Cllr Adrian Jones, the Cabinet Member for Central and Support Services expressed his regret at the unhappy position the Cabinet found themselves in. He showed photographs of rusting steel reinforced beams supported by steel acro bars that were rotting away and estimated the cost of repairs at two to three million pounds. He said that the £350,000 was desperately needed and wouldn’t be wasted or lost and that he was sure they’d go away painting him as the bad guy. Cllr Phil Davies said that the condition of the building was more serious than they’d originally been told and that £700,000 wouldn’t go near what was needed to bring it to a minimum safety standard. He referred to the nearby Oval and facilities at Prenton High School for Girls. The Cabinet agreed the recommendations in the report which were to retake possession of Byrne Avenue Recreation Centre from Byrne Avenue Community Trust, withdraw the offer of a £350,000 grant and reallocate it to other Community Asset Transfer activities, declare the asset surplus and give authority to its disposal and if sold on the open market to do so at auction. David Armstrong reassured the Byrne Avenue Community Trust that Wirral Council would allow them to make a photographic record and recover any of their property so that the community would have a record of Byrne Avenue Recreation Centre.

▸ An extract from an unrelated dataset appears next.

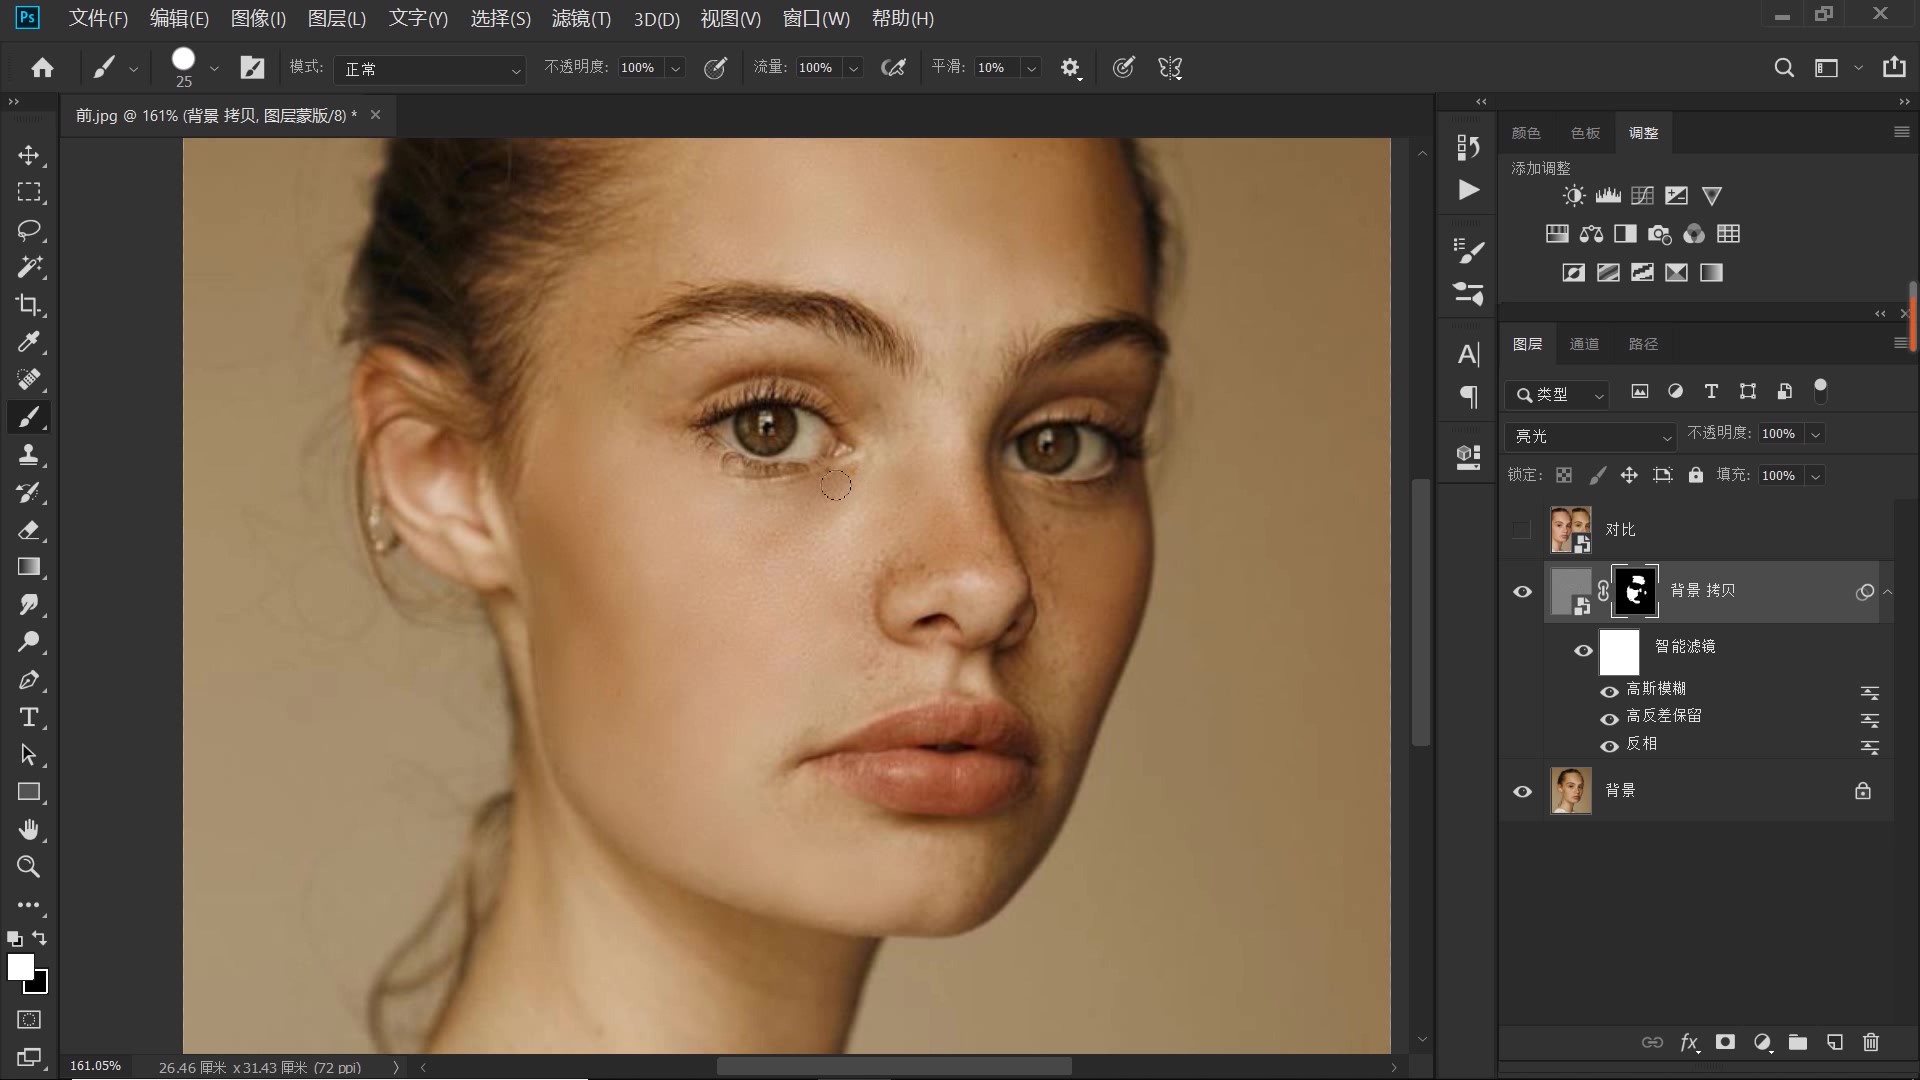Expand the layer 不透明度 dropdown arrow

click(1815, 434)
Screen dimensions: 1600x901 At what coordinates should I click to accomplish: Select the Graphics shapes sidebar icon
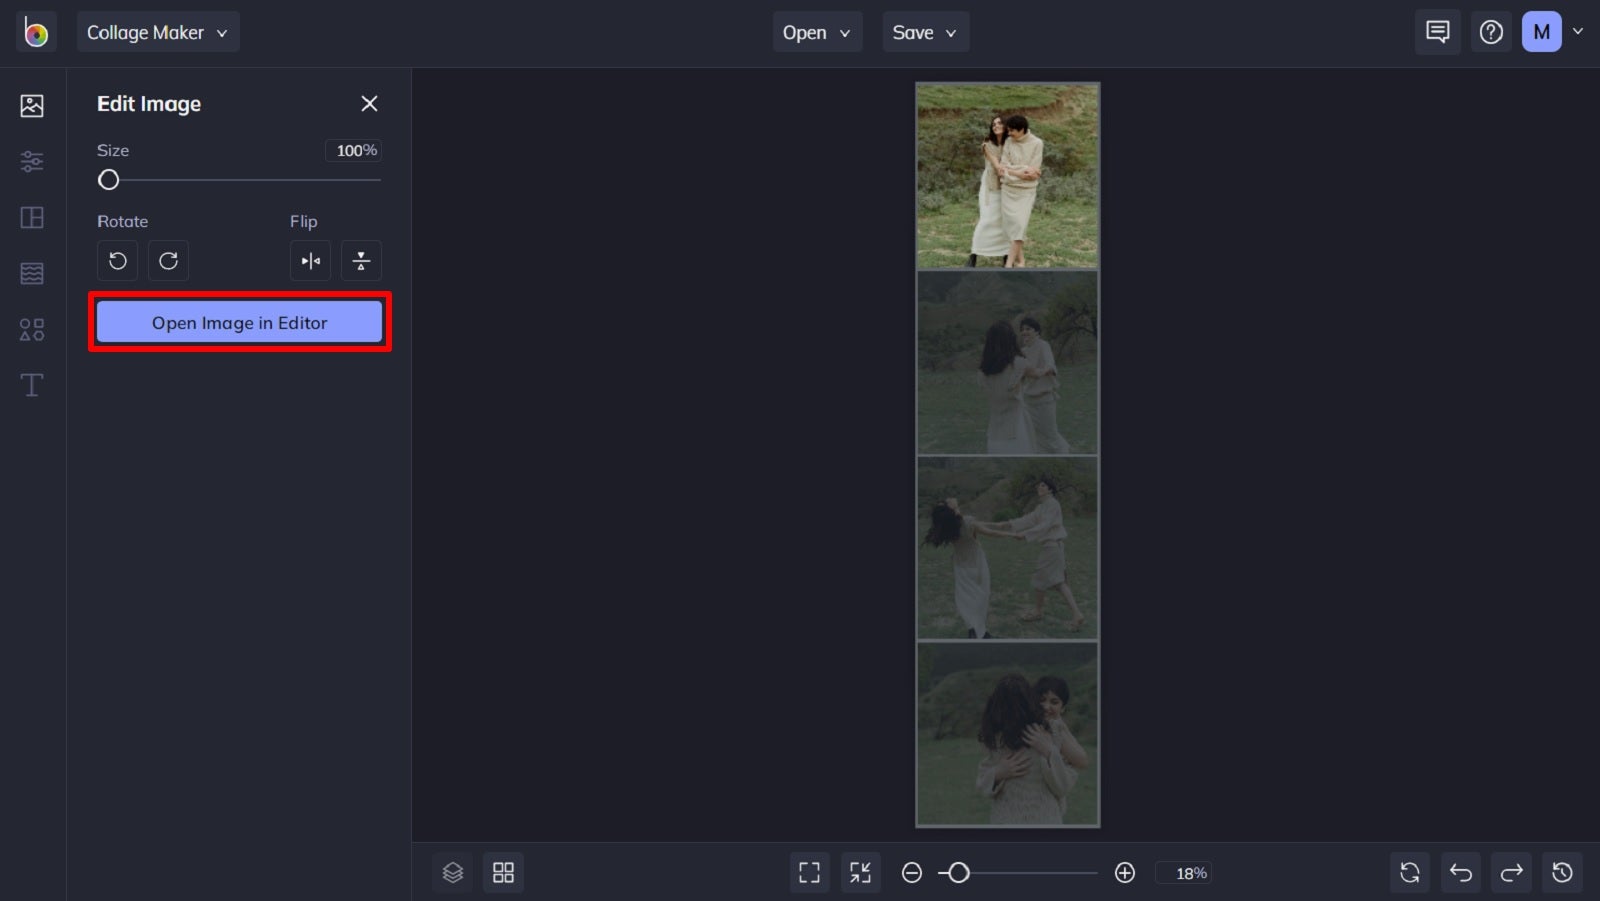tap(31, 328)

There was a slight change to the recommendation agreed in the report on asset management and disposals. Although Acre Lane (the former professional excellence centre) and the former Rock Ferry High school were both declared surplus to requirements, the land at Manor Drive (called Fernbank Farm) was not declared surplus to requirements due to the Birkenhead County Court case hearing on the 21st November. Cllr Phil Davies said that they had a challenge to try and find an alternative site for the pony club which he knew was much loved and cherished. He said that they wouldn’t lose anything by awaiting the outcome of the legal case and it was agreed that a decision on declaring Fernbank Farm would be deferred to the next Cabinet meeting (which would be after the court case on the 2nd December). This change to the original recommendation was agreed by Cabinet.

The Cabinet then agreed to note a report on proposed public health contracting arrangements for 2014/15 and to a further report in February 2014 which would include a recommendation to agree to all 2014/15 contracts. Cabinet also agreed the award of the reablement and domiciliary support contract to providers named in the exempt appendix.

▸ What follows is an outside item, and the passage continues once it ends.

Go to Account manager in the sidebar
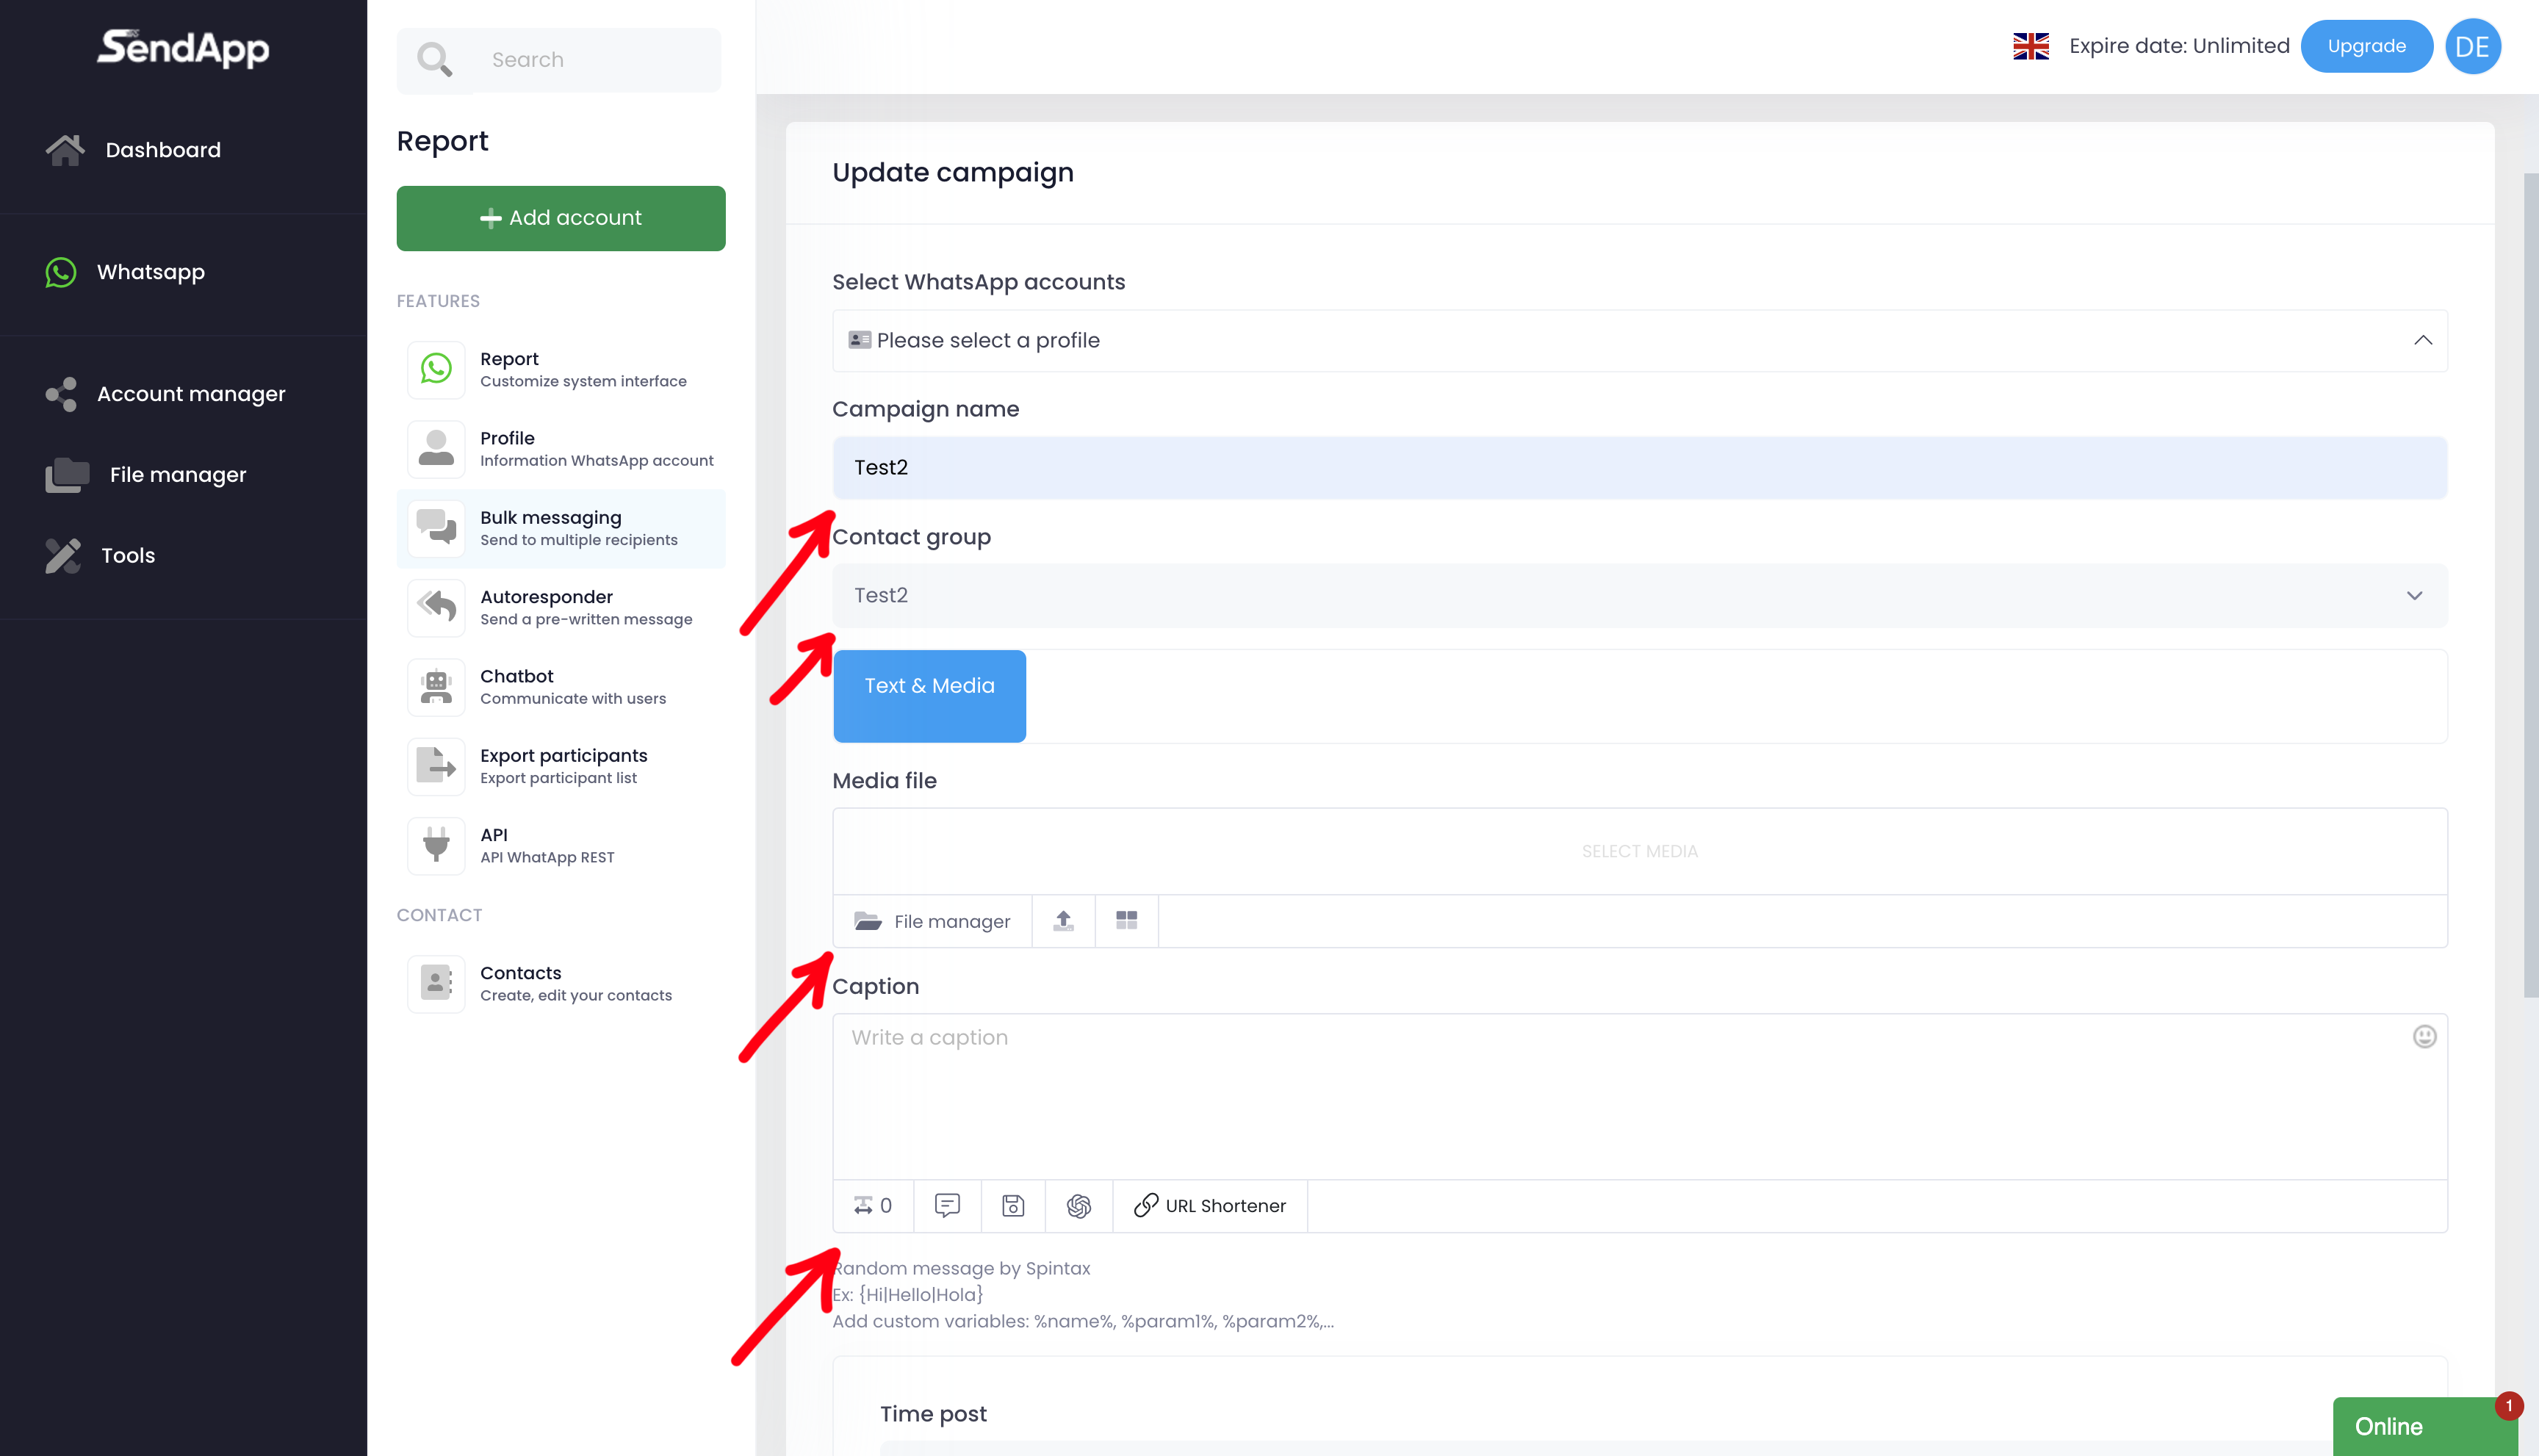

Agreement to proceed with a joint procurement for garden waste (including the option of providing composting services in-house through the Parks and Countryside service) was agreed by Cabinet.

The Highways and Engineering Services Contract for 2014-2018 (currently run by Colas) was awarded to either BAM Nuttall, Galliford Try or North Midland Construction. The “preferred bidder” that Cabinet decided on was again in an exempt appendix. Approval to start a tender for a four year traffic signals maintenance contract (with an option for a two year extension and cost of £350,000 a year) was also given by the Cabinet.

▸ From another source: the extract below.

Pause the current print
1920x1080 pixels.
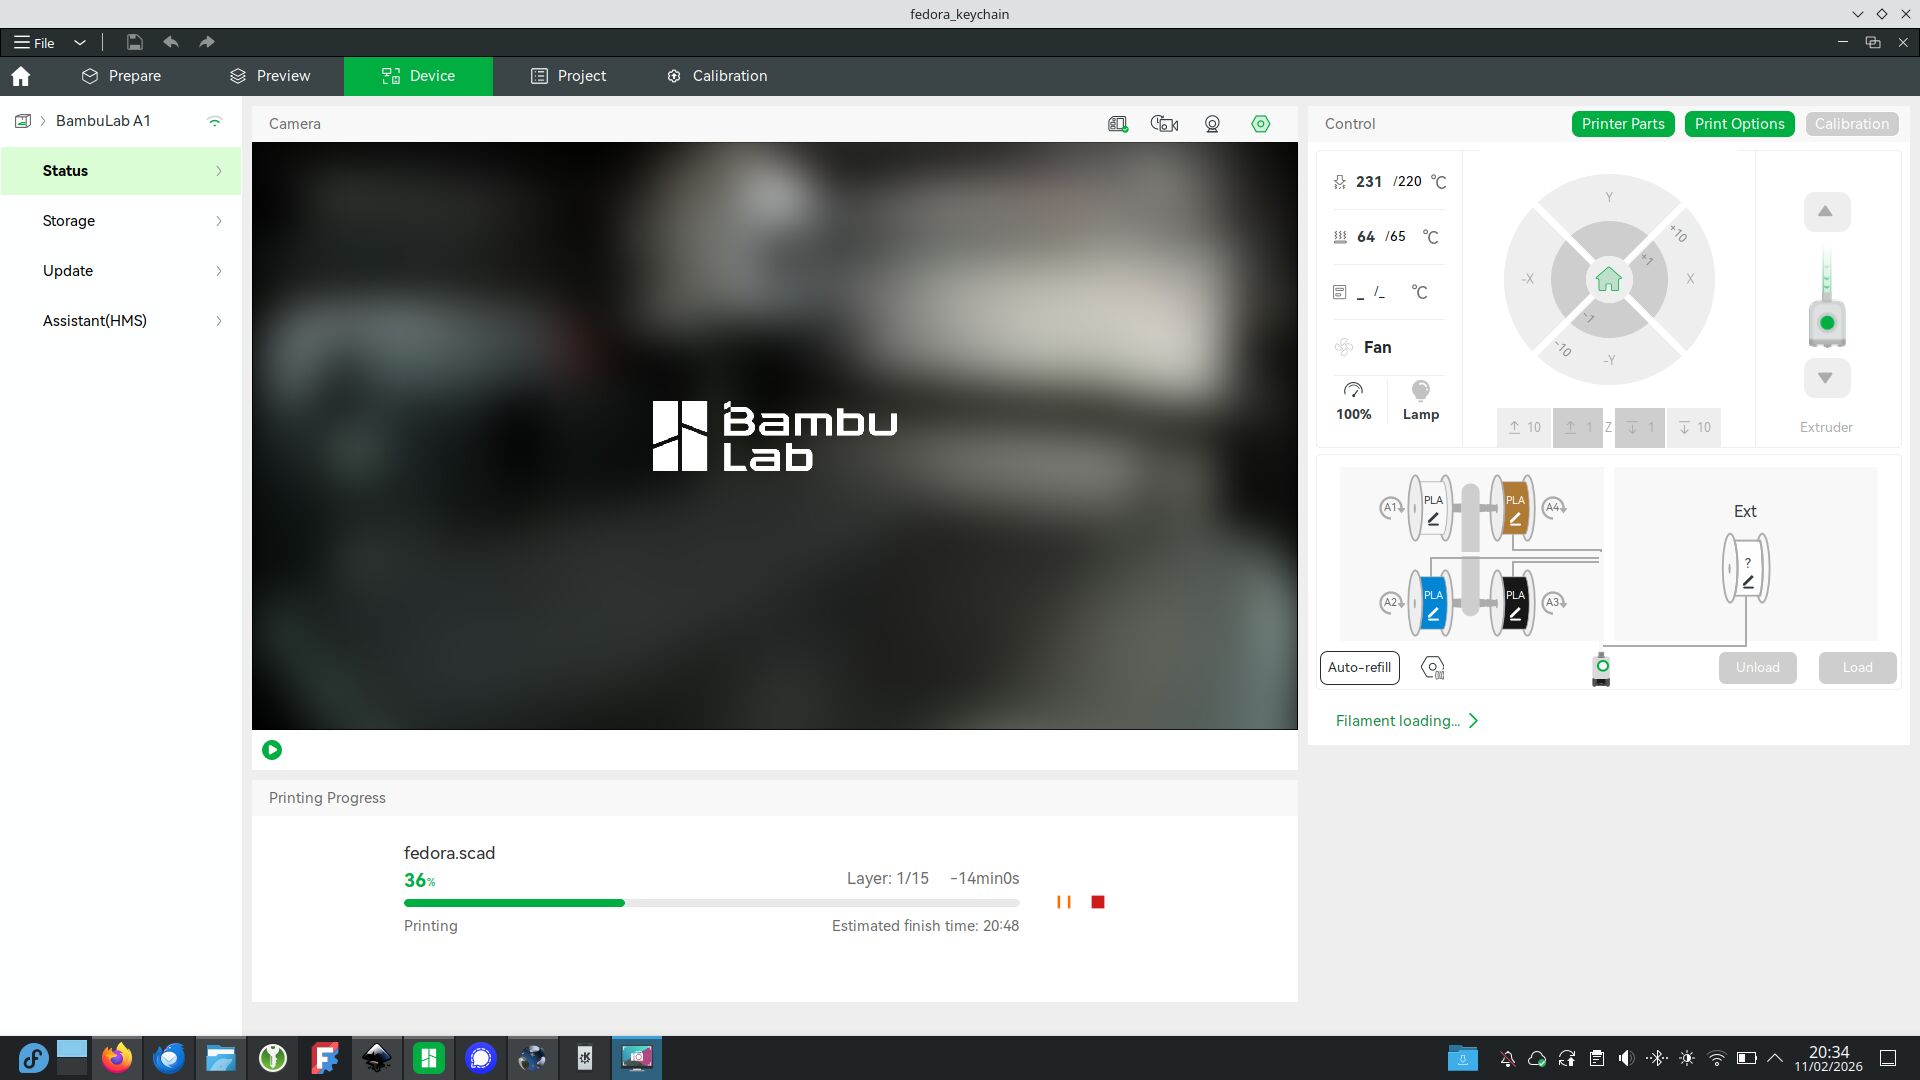(1063, 902)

A two year pilot of emergency accommodation for homeless sixteen and seventeen year olds was agreed by Cabinet. Finally Cllr Phil Davies welcomed the Council’s new Director of Resources (and s.151 officer) Vivienne Quayle and expressed his thanks to Jim Molloy and his work as Acting Director of Resources. The Cabinet then excluded the press and public from the remainder of the meeting which included two business grants to Wirral companies or businesses, the exempt appendix for the Reablement and Domiciliary Support Procurement contract, the exempt appendix for the Options Appraisal for the Future Treatment of Wirral’s Kerbside Collected Garden Waste, the exempt appendix for the Highway Services Contract 2014 – 2018 and exempt appendix for the Emergency Accommodation Provision for 16 and 17 Year Olds.

Later this week a special meeting of the Audit and Risk Management Committee will consider a report on Wirral Council’s response to critical reports (2010 – 2013) and a review of the Improvement Board which includes a suggestion that Wirral Council’s Audit and Risk Management Committee should co opt some independent members to itself.